* [DIRECTIONS]
Copy out all the data below line for line, changing nothing.

* [RECORDS FOR THE EXERCISE]
------------------------------------------------------------

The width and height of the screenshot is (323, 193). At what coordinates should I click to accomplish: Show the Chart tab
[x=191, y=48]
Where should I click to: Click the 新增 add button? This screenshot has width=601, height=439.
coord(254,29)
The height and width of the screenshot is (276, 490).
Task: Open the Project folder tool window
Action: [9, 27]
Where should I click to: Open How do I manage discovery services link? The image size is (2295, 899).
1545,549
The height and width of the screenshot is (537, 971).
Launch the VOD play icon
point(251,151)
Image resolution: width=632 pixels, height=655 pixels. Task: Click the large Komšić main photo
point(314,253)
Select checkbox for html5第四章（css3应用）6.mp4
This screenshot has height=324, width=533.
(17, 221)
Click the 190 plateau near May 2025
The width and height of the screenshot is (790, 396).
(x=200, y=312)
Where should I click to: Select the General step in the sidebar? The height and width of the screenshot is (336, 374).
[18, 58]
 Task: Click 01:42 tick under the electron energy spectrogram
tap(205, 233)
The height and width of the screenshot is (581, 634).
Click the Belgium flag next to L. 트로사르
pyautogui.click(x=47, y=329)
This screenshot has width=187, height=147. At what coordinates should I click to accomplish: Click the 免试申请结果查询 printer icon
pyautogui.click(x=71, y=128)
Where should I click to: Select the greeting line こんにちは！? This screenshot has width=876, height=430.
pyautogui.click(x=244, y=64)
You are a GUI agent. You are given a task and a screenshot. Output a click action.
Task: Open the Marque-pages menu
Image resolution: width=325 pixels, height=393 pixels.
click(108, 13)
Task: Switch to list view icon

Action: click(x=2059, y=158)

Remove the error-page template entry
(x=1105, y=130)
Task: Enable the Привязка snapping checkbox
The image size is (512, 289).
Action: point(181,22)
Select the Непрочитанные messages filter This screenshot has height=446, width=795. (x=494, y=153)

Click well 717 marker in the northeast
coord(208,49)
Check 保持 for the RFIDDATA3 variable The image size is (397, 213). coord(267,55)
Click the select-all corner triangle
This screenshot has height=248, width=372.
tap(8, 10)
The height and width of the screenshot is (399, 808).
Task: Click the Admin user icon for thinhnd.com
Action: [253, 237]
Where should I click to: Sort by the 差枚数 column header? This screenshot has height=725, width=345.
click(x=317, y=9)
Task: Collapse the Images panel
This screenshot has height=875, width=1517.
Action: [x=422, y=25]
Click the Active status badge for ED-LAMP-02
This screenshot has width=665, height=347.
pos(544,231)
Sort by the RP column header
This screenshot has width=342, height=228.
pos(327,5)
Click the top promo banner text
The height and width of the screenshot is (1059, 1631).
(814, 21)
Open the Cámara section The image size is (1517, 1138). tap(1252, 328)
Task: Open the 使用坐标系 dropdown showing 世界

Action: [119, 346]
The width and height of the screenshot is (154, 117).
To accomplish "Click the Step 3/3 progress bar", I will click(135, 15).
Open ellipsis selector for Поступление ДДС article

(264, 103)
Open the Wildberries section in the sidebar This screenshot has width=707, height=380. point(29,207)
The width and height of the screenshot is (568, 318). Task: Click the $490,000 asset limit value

------------------------------------------------------------

* [ANSWER TO THIS TASK]
The width and height of the screenshot is (323, 193). At what coordinates should I click to accomplish: Show the Chart tab
[x=191, y=48]
Where should I click to: Click the 新增 add button? This screenshot has width=601, height=439.
coord(254,29)
The height and width of the screenshot is (276, 490).
Task: Open the Project folder tool window
Action: [9, 27]
Where should I click to: Open How do I manage discovery services link? The image size is (2295, 899).
1545,549
The height and width of the screenshot is (537, 971).
Launch the VOD play icon
point(251,151)
Image resolution: width=632 pixels, height=655 pixels. Task: Click the large Komšić main photo
point(314,253)
Select checkbox for html5第四章（css3应用）6.mp4
This screenshot has height=324, width=533.
(17, 221)
Click the 190 plateau near May 2025
The width and height of the screenshot is (790, 396).
(x=200, y=312)
Where should I click to: Select the General step in the sidebar? The height and width of the screenshot is (336, 374).
[18, 58]
 Task: Click 01:42 tick under the electron energy spectrogram
tap(205, 233)
The height and width of the screenshot is (581, 634).
Click the Belgium flag next to L. 트로사르
pyautogui.click(x=47, y=329)
This screenshot has width=187, height=147. At what coordinates should I click to accomplish: Click the 免试申请结果查询 printer icon
pyautogui.click(x=71, y=128)
Where should I click to: Select the greeting line こんにちは！? This screenshot has width=876, height=430.
pyautogui.click(x=244, y=64)
You are a GUI agent. You are given a task and a screenshot. Output a click action.
Task: Open the Marque-pages menu
Image resolution: width=325 pixels, height=393 pixels.
click(108, 13)
Task: Switch to list view icon

Action: click(x=2059, y=158)

Remove the error-page template entry
(x=1105, y=130)
Task: Enable the Привязка snapping checkbox
The image size is (512, 289).
Action: point(181,22)
Select the Непрочитанные messages filter This screenshot has height=446, width=795. (x=494, y=153)

Click well 717 marker in the northeast
coord(208,49)
Check 保持 for the RFIDDATA3 variable The image size is (397, 213). coord(267,55)
Click the select-all corner triangle
This screenshot has height=248, width=372.
tap(8, 10)
The height and width of the screenshot is (399, 808).
Task: Click the Admin user icon for thinhnd.com
Action: [253, 237]
Where should I click to: Sort by the 差枚数 column header? This screenshot has height=725, width=345.
click(x=317, y=9)
Task: Collapse the Images panel
This screenshot has height=875, width=1517.
Action: [x=422, y=25]
Click the Active status badge for ED-LAMP-02
This screenshot has width=665, height=347.
pos(544,231)
Sort by the RP column header
This screenshot has width=342, height=228.
pos(327,5)
Click the top promo banner text
The height and width of the screenshot is (1059, 1631).
(814, 21)
Open the Cámara section The image size is (1517, 1138). tap(1252, 328)
Task: Open the 使用坐标系 dropdown showing 世界

Action: [119, 346]
The width and height of the screenshot is (154, 117).
To accomplish "Click the Step 3/3 progress bar", I will click(135, 15).
Open ellipsis selector for Поступление ДДС article

(264, 103)
Open the Wildberries section in the sidebar This screenshot has width=707, height=380. point(29,207)
The width and height of the screenshot is (568, 318). Task: Click the $490,000 asset limit value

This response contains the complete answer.